Introduction to Big Data with Apache Spark Course Summary

Source: Internet
Author: User
Tags pyspark

Main contents of the course: Construction of 1.spark experimental environment 2.4 Lab contents 3. Common functions 4. Variable sharing
1.Spark Lab Environment Setup (Windows)

A. Download, install Visualbox

run as Administrator; The course requires the latest version of 4.3.28, if you encounter a virtual machine in C cannot open , you can use 4.2.12, do not affect

B. Download, install vagrant, restart

Run as Administrator

C. Download the virtual machine

C1. adding Vagrant to Path,d:\hashicorp\vagrant\bin

C2. Creating a directory for virtual machine storage, such as Myvagrant

C3. Download file Mooc-setup-master.zip, unzip, copy Vagrantfile to myvagrant

C4. Open the Visual box graphical interface, enter CMD,CD to myvagrant, and tap command vagrant up

Start the download of the virtual machine and open it, if the download is complete, but there is an error opening the virtual machine;

You can click on the visual box graphical interface to open, hit the error, you can try to use the 4.2.12 version of the visual box

Instruction for use: I. Turn off the virtual machine: Open the Visual box interface, CD into Myvagrant

Vagrant up open virtual machine, vagrant Halt shut down virtual machine

Ii.ipython Notebook, enter http:\\localhost:8001

Stop the running notebook, click Running, stop

Click a. py file to run the note book

iii. Download the SSH software and log in to the virtual machine with the address 127.0.0.1, port 2222, username vagrant, password vagrant

After entering, knock Pyspark, can enter Pyspark interactive interface

3. Common functions


The life cycle of the RDD in spark

Create RDD (parallize, textfile, etc. )

Transform the RDD

(The new RDD will be created and will not change the original RDD, there

1. Operate on each element-map,flatmap,mapvalues

2. Filtering filter

3. Sort SortBy

3. Combined Results Reducebykey,groupbykey

4 combined two Rdd union,join,leftjoin,rightjoin)

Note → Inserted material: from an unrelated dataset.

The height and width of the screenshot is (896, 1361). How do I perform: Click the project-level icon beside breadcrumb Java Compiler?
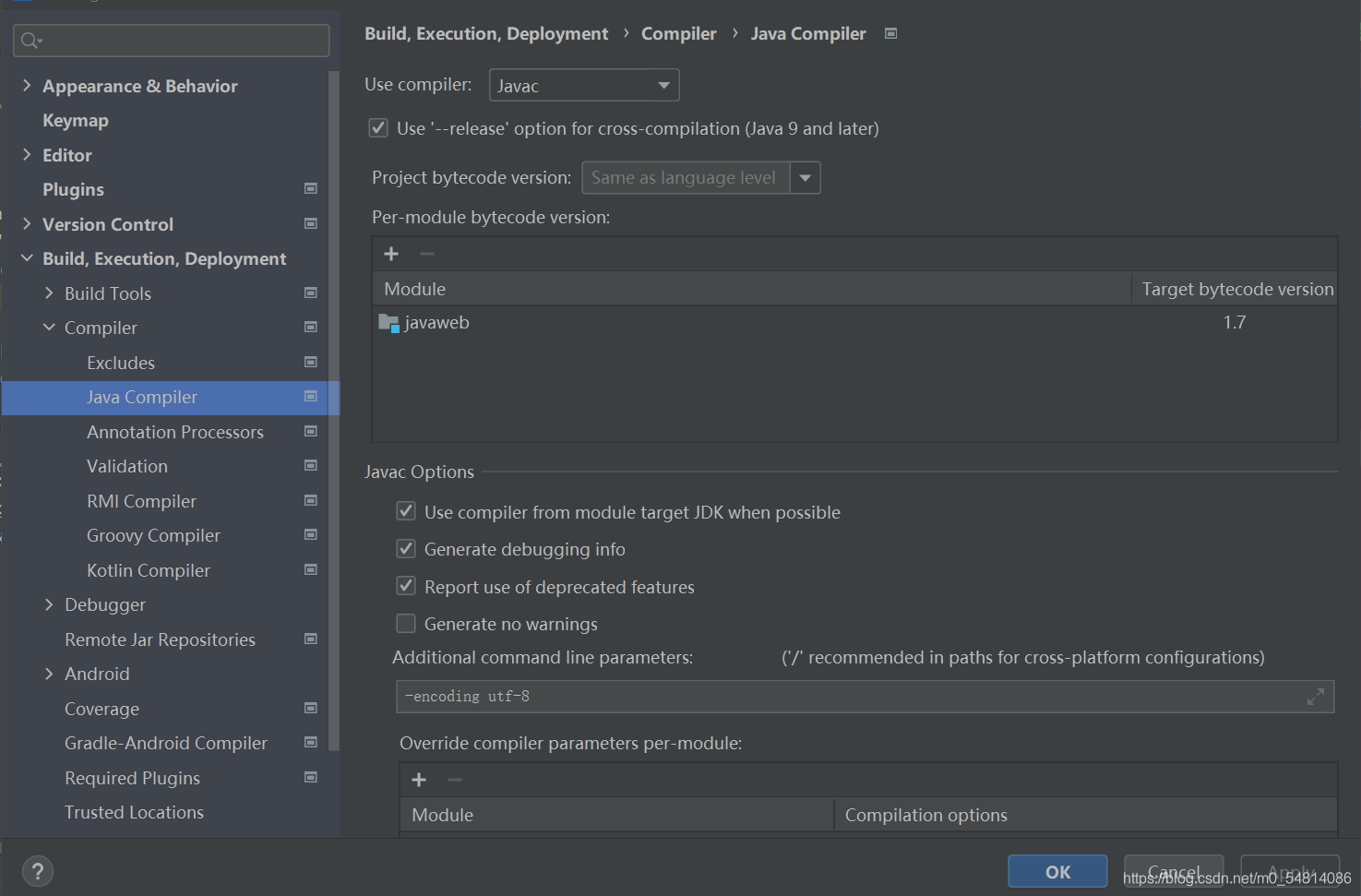[890, 33]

the RDD in the above steps is only equivalent to an operating manual, and does not actually produce data in memory, called Lazy Evaluation


Cache the RDD into the in-memory cache () to determine if the cache, Access . is_cached Property

Trigger evaluation (including TOP,TAKE,TAKEORDERED,TAKESAMPLE,SUM,COUNT,DISTINCT,REDUCE,COLLECT,COLLECTASMAP)


4. Variable sharing

Spark has two different ways to share variables

A. Variables after broadcast broadcast,broadcast each partition will be stored in one copy, but can only be read and cannot be modified

>>>  b Span class= "o" style= "color: #666666;" >= sc broadcast ([ 1 2 3 4 5 ])

>>> SC . parallelize ([0,0]) . FlatMap (Lambdax:b. value )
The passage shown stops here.